- [PROBLEM SET]
**1)** Which parameters does the function findKDistanceFromNode take in the passage on K-distance tree nodes?
**2)** Write the next part of the passage on K-distance tree nodes, picking up after its final line.

- [GIVEN PASSAGE]
□ □ □ □

Time Complexity: At first look the time complexity looks more than O(n), but if we take a closer look, we can observe that no node is traversed more than twice. Therefore the time complexity is O(n).

The space complexity of this program is O(h),

Alternate Solution : 

  1. Get Path from the Root node and add into a list
  2. For each ith element from Path just iterate and print (K-i)th distance nodes.

C++




// C++ program for the above approach
#include <bits/stdc++.h>
using namespace std;
 
struct TreeNode {
    int val;
    TreeNode* left;
    TreeNode* right;
    TreeNode(int val)
    {
        this->val = val;
        this->left = NULL;
        this->right = NULL;
    }
};
 
// global variable
vector<TreeNode*> path;
 
// finding the path of target node from root node
bool findPath(TreeNode* node, TreeNode* target)
{
    if (node == NULL) {
        return false;
    }
    if (node == target || findPath(node->left, target)
        || findPath(node->right, target)) {
        path.push_back(node);
        return true;
    }
    return false;
}
 
// blocker is used for ancestors node if target at
// left than we have to go in right or if target at right
// then we have to go in left.
void findKDistanceFromNode(TreeNode* node, int dist,
                           vector<int>& result,
                           TreeNode* blocker)

□ □ □ □

- [PROVIDED INFORMATION]
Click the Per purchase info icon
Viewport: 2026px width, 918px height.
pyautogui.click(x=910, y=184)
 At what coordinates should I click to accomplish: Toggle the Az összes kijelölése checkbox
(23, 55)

□ □ □ □

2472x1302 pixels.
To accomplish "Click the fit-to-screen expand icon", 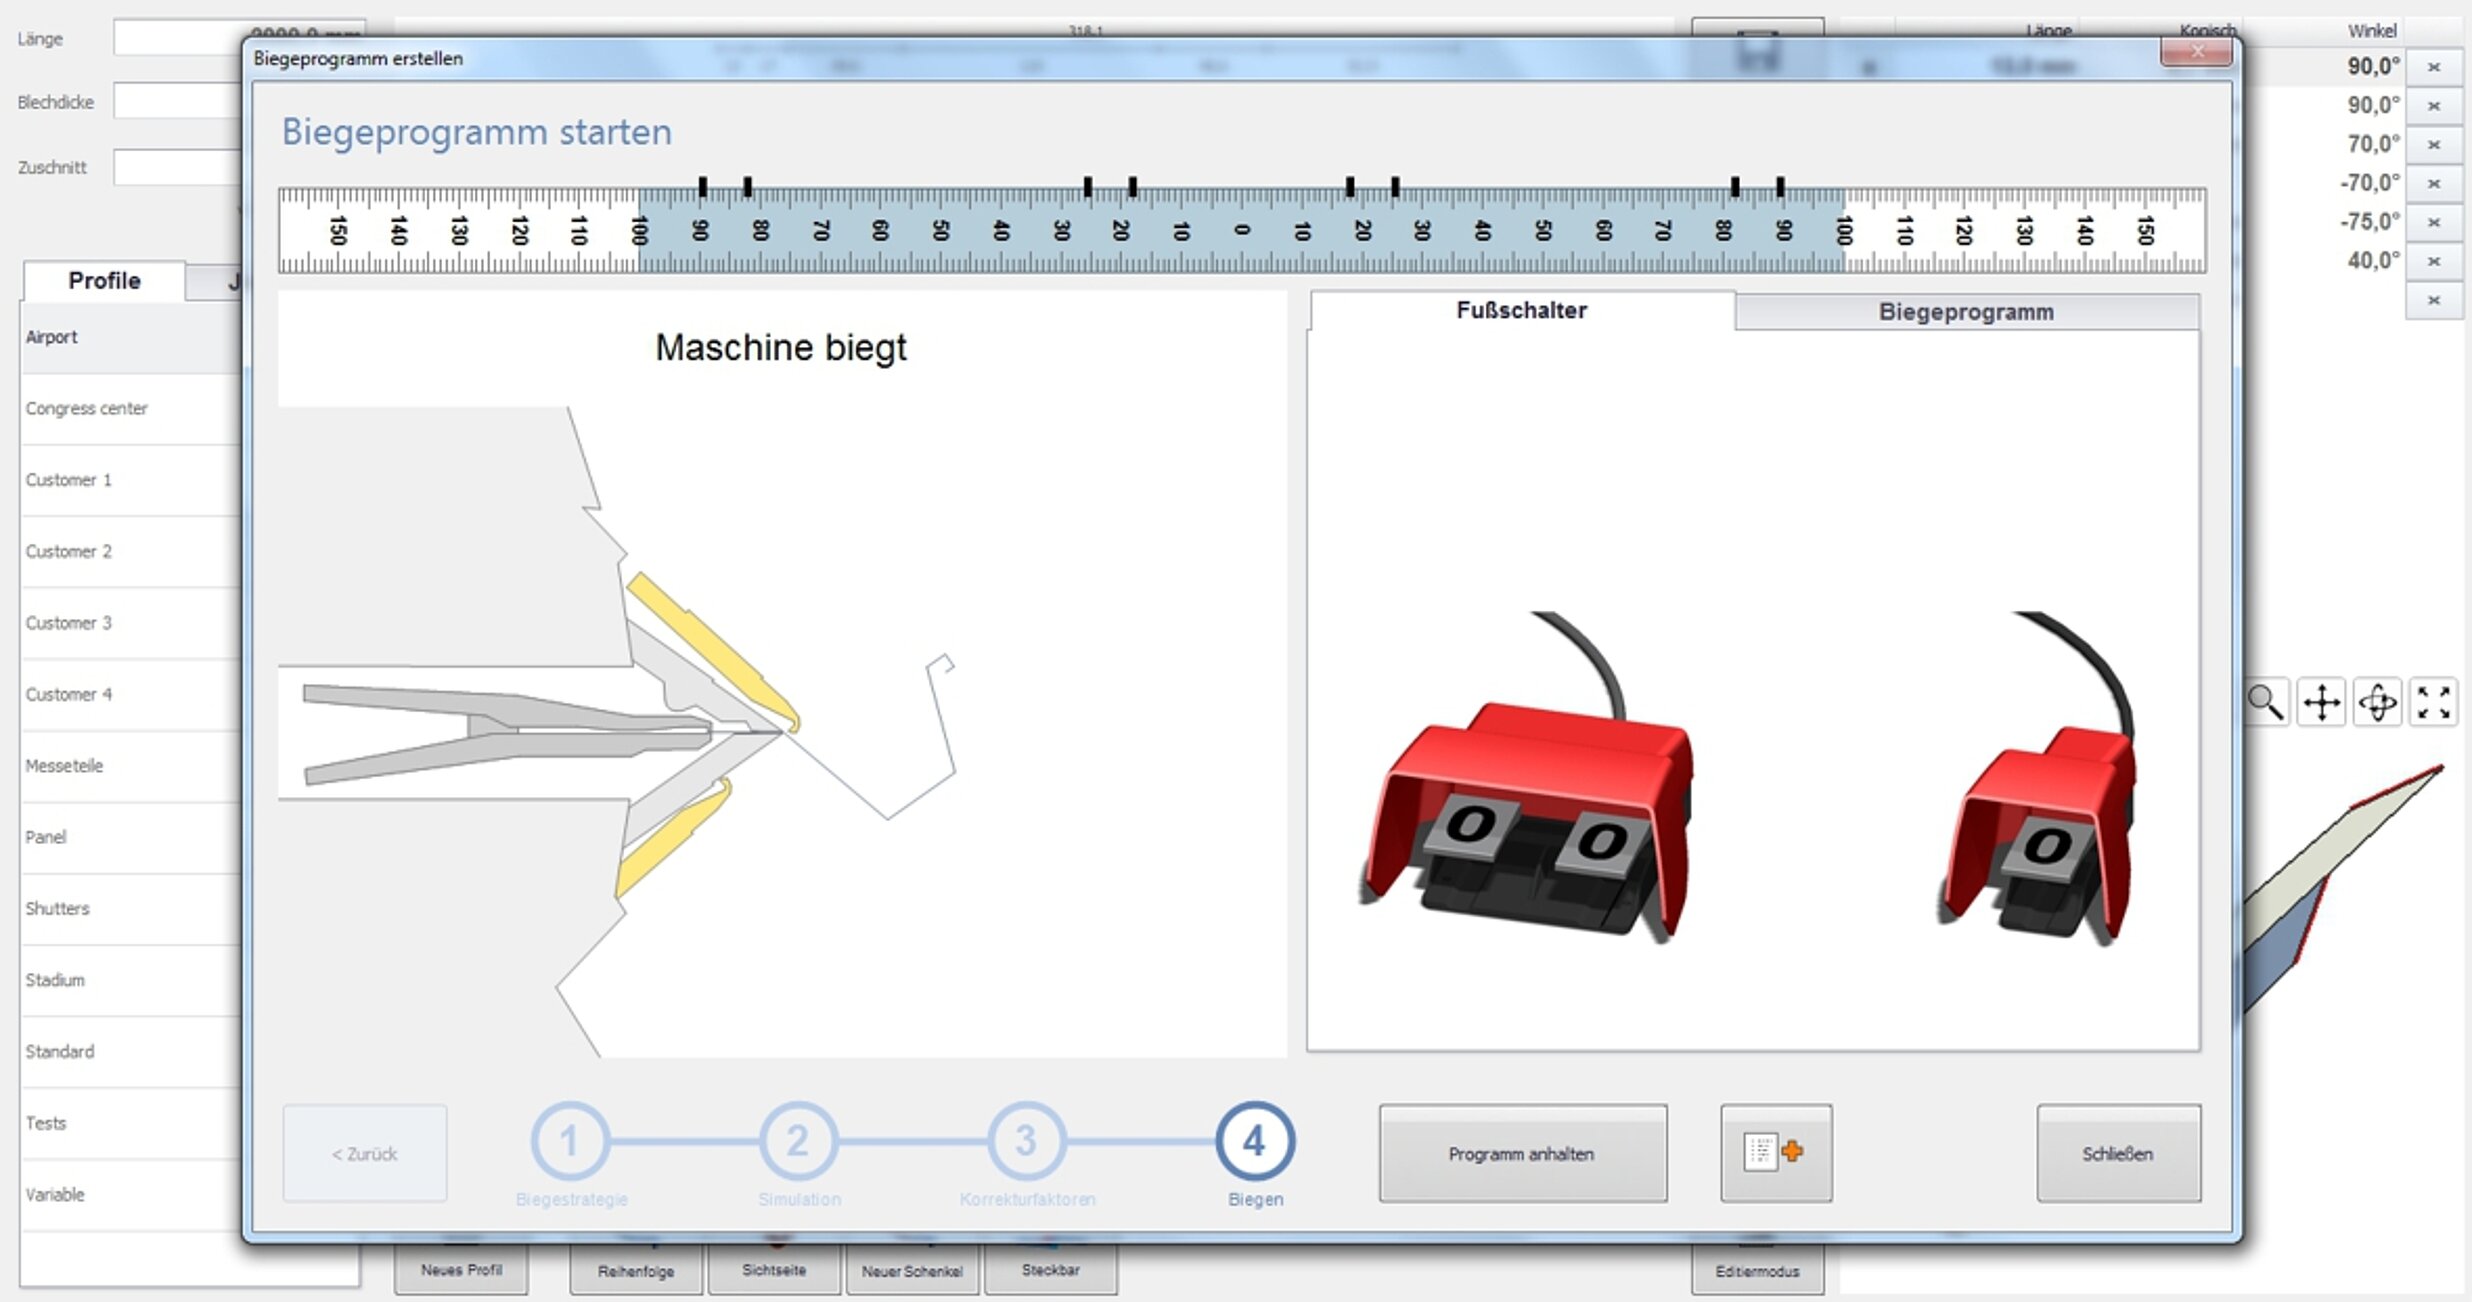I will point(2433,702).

□ □ □ □

- [TASK-BY-TASK RESULTS]
**1)**
- TreeNode* node
- int dist
- vector<int>& result
- TreeNode* blocker

**2)**
{
    if (dist < 0 || node == NULL
        || (blocker != NULL && node == blocker)) {
        return;
    }
    if (dist == 0) {
        result.push_back(node->val);
    }
 
    findKDistanceFromNode(node->left, dist - 1, result,
                          blocker);
    findKDistanceFromNode(node->right, dist - 1, result,
                          blocker);
}
 
// finding all the nodes at a distance k from target
vector<int> distanceK(TreeNode* root, TreeNode* target,
                      int K)
{
    findPath(root, target);
    vector<int> result;
    for (int i = 0; i < path.size(); i++) {
        findKDistanceFromNode(path[i], K - i, result,
                              i == 0 ? NULL : path[i - 1]);
    }
    // returning list of all nodes at a distance K
    return result;
}
 
// driver program to test the above functions
int main()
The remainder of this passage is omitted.